Marc St-Hilaire
Le Quotidien
Marc St-Hilaire

L’autre virus

ÉDITORIAL / Comment s’expliquer toute la haine, la frustration et le délire provoqués par le port du masque obligatoire ainsi que par les mesures de distanciation sociale imposées par le gouvernement provincial ? Comment peut-on associer un bout de tissu à une hypothétique dictature, à un complot impliquant le gouvernement et les médias, ou à une violation des droits et libertés de la personne ?

Ça semble irréel présenté comme ça, comme sorti d’un film de science-fiction, mais ce sont là des scénarios qui se multiplient sur les réseaux sociaux et qui se transportent dans la rue lors de manifestations, aux quatre coins du Québec.

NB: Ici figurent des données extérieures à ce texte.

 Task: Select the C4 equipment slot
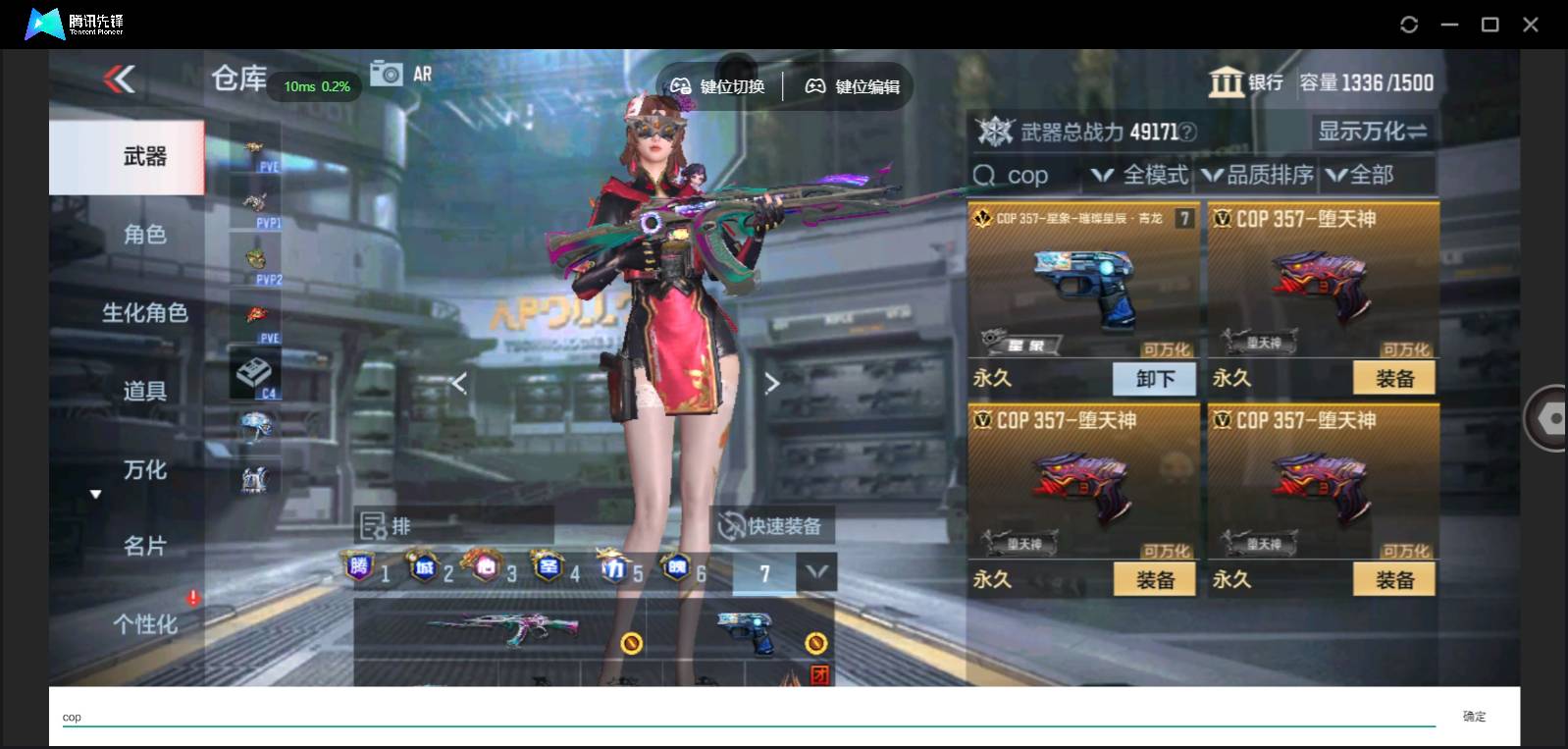(257, 373)
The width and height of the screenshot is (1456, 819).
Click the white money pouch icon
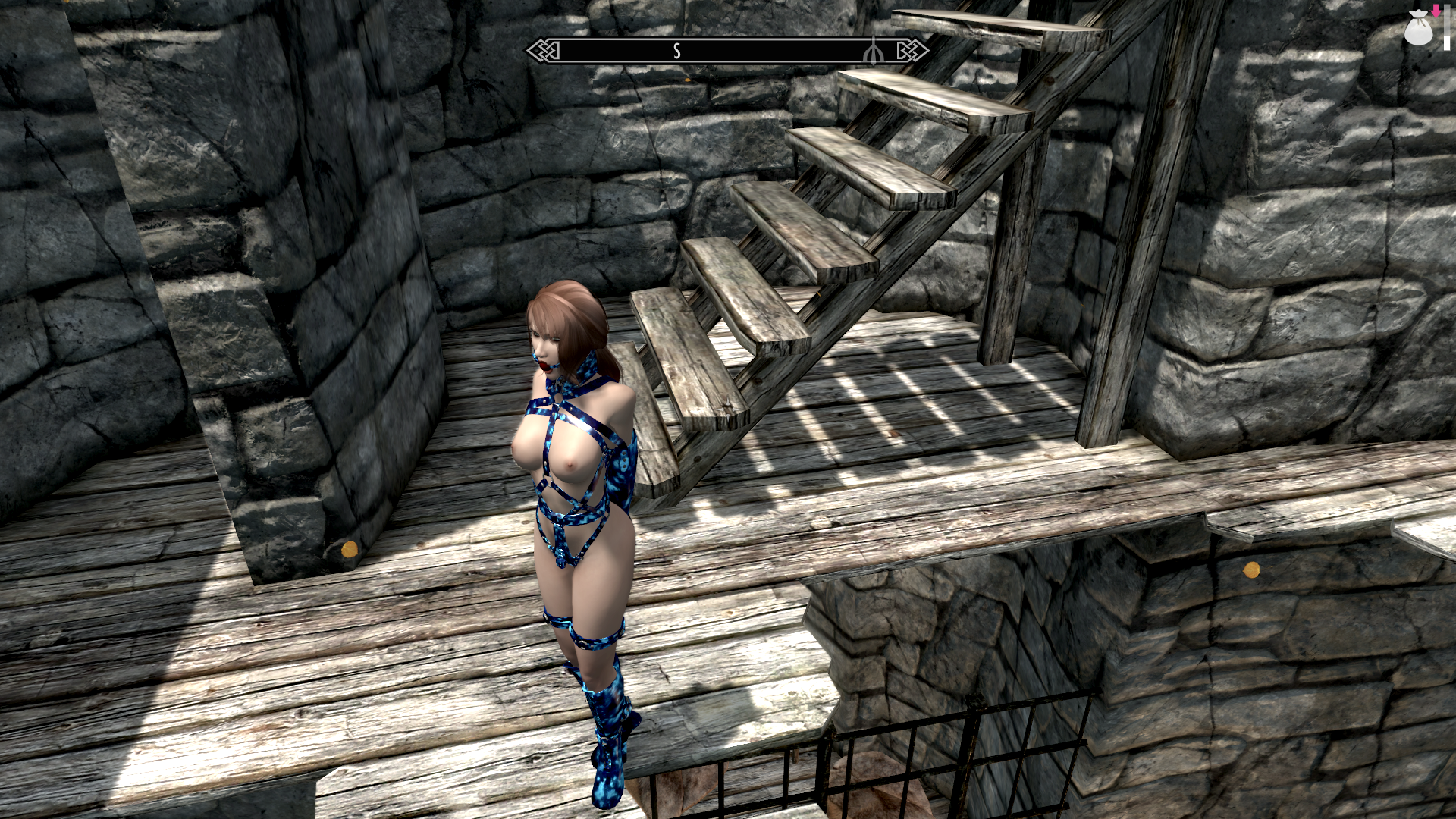(1417, 29)
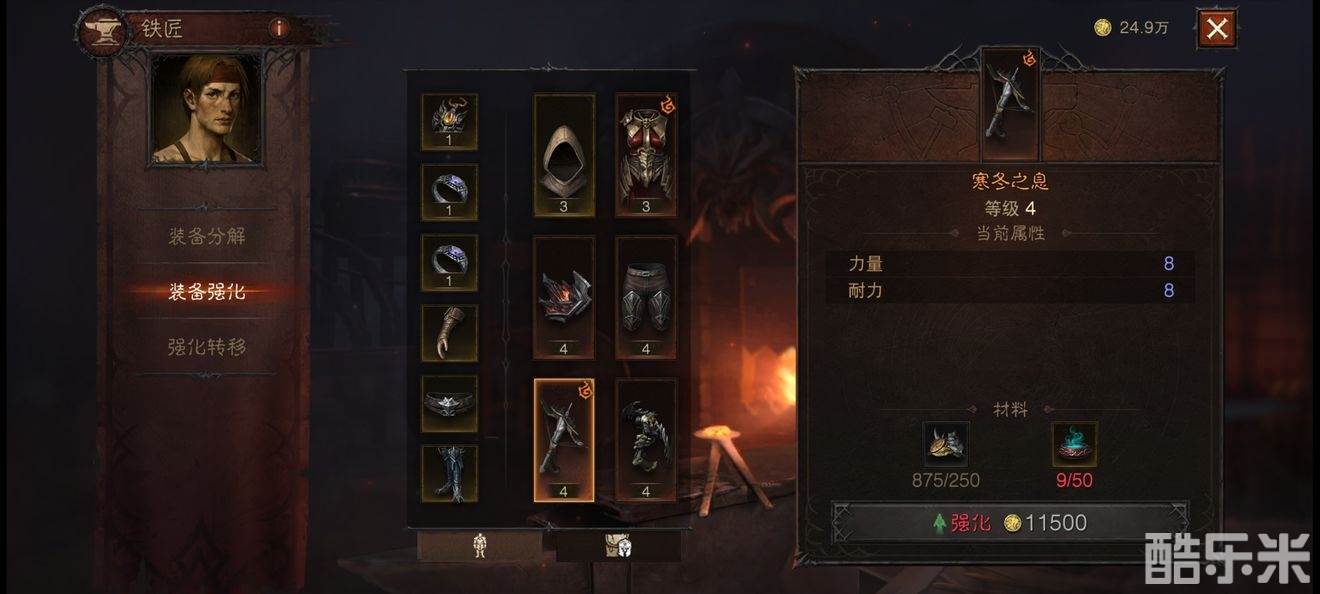
Task: Open the 装备分解 salvage menu
Action: click(207, 237)
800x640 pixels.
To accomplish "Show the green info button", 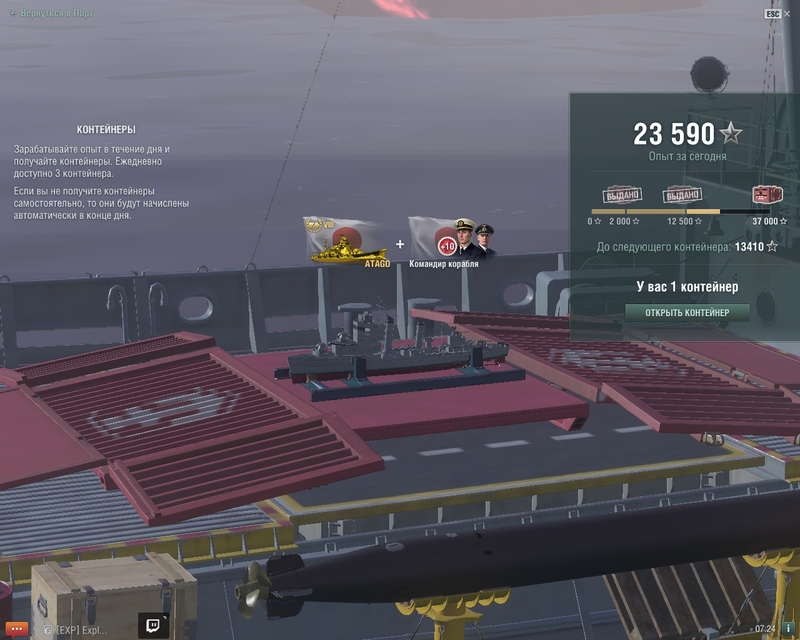I will point(790,629).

Certains croient même que la pandémie a été orchestrée de toutes pièces et accusent ouvertement le premier ministre du Québec, François Legault, de crime contre l’humanité.

Franchement !

La réalité est pourtant simple et se résume ainsi : la COVID-19 a tué, elle tue et elle tuera encore, tant qu’aucun vaccin ne sera homologué. Et en attendant, nous avons tous la responsabilité individuelle de protéger les autres de ce virus.

En Colombie, comme dans bien d’autres pays sur la planète, une personne qui démontre des symptômes grippaux porte naturellement le masque afin de ne pas contaminer ses collègues du bureau ou les gens qu’elle croise à l’épicerie, dans les commerces, sur la rue.

Là-bas, le port du masque est une habitude acquise et admise, qui est sans doute beaucoup plus efficace que celle de « tousser dans son coude ». Peut-être pourrions-nous, justement, profiter des mesures actuelles pour démocratiser le port du masque lors des grippes saisonnières ?

Le délire

Mais non. En ce moment, ce qui retient l’attention, ce sont les délires de la comédienne Lucie Laurier, entourée de quelques centaines de quidams réclamant la tête de nos élus.

Le danger dans toute cette saga est qu’un autre virus se propage dans la population. Un virus qui, lui, ne peut se combattre avec le port d’un masque ou par la découverte d’un vaccin.

Ce virus, c’est la perte de confiance envers nos institutions et envers notre démocratie.

Pour certains, les médias sont devenus les complices d’un immense stratagème en rapportant les informations transmises quotidiennement par les instances gouvernementales.

Ces critiques ont-ils seulement pris le temps de regarder les points de presse, d’écouter les questions pointues des journalistes, de lire les articles qui en découlent ?

Ont-ils pris connaissance des innombrables reportages publiés au sujet de la pandémie de COVID-19 au cours des six derniers mois ?

Ont-ils lu les lettres des scientifiques, les articles de Jean-François Cliche, les tableaux préparés pour vulgariser, chaque jour, l’état de la situation ?

Visiblement, non.

Certes, aucun média n’a rapporté l’hypothèse selon laquelle des victimes de la COVID-19 ont été plongées dans le coma afin de prélever leurs organes, ou ce récit qui raconte que des personnes âgées ont été incinérées vivantes afin de libérer des espaces dans les CHSLD. Pourquoi ? Parce que chacune de ces histoires, aussi horribles que ridicules, est fausse. Indiscutablement, totalement, indéniablement fausse.

Mais ces histoires sont symptomatiques de l’autre virus qui grandit, celui qui se nourrit de la naïveté des gens, qui prend naissance sur des sites douteux, qui se propage sur les médias sociaux et qui exacerbe la colère jusque dans nos rues.

Tout ça rien que pour un morceau de tissu.